Posted on Thursday 21 May 2015 by Ulster Business

House prices climb 5 percent

House prices in Northern Ireland have climbed 5.3% in the last year, according to new research from Ulster University and the Northern Ireland Housing Executive.

It put the average price of a house here at £147,409 in the first quarter of the year, the highest level since 2010, and said the number of houses changing hands also climbed by 16% over the year.

The boost to both prices and activity has been put down to a wide range of reasons.

“A complex web of related factors has been underpinning this recovery, including better labour market conditions, higher levels of consumer and business confidence, a greater willingness on the part of lenders to provide higher loan-to-value mortgages and renewed interest by investors in the private rented sector,” the report said.

Apartments have experienced the biggest annual price increase, rising 11.7% over the year to £110,545, semi-detached houses have climbed by 6.9% to £131,498, detached bungalows are up 6.2% to £157,140, detached houses are up 3.5% and terraces/townhouses are up 3.6% at £89,807.

When it comes to the different regions of Northern Ireland, the price movement over the last year has been variable.

Highest average prices are found in south Belfast at £182,806 and the lowest in north Belfast at £95,011.

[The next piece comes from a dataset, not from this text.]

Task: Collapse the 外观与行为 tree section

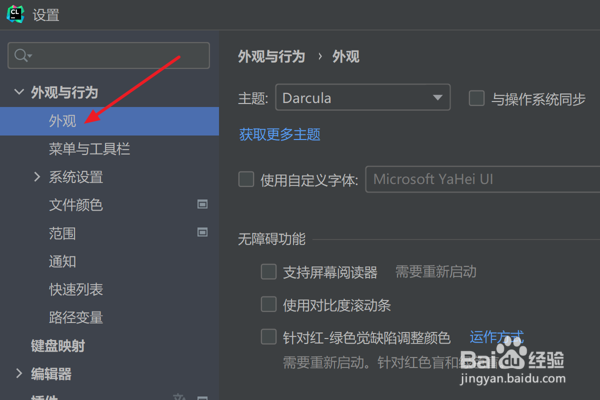Action: (x=19, y=92)
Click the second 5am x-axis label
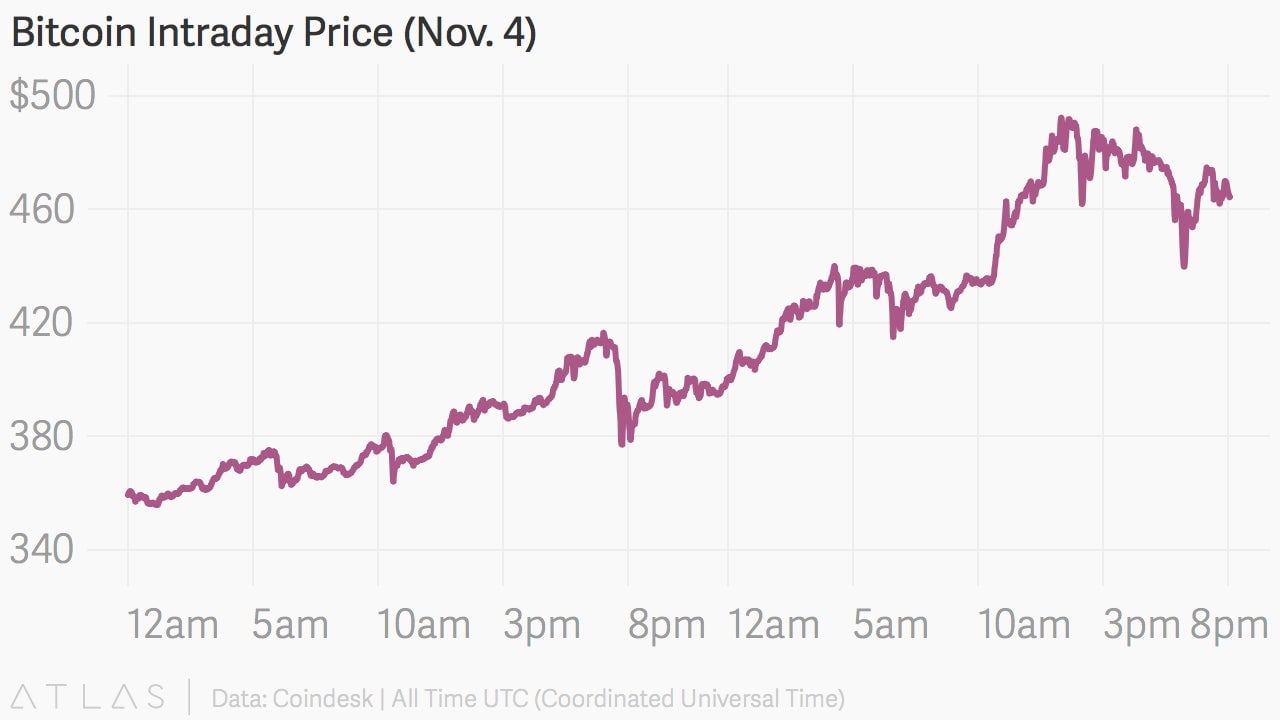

Lead researcher, Professor Stanley McGreal from Ulster University said: “Ulster University’s Built Environment Research Institute has been driving research into Northern Ireland’s housing market for over 30 years and provides an indication of the state of the economy and buyer confidence. The most recent findings signal an improvement in the market with more houses being sold at higher prices.”

“At a regional level, the overall picture is of price growth with average prices in North Down and Lisburn the highest throughout the region.”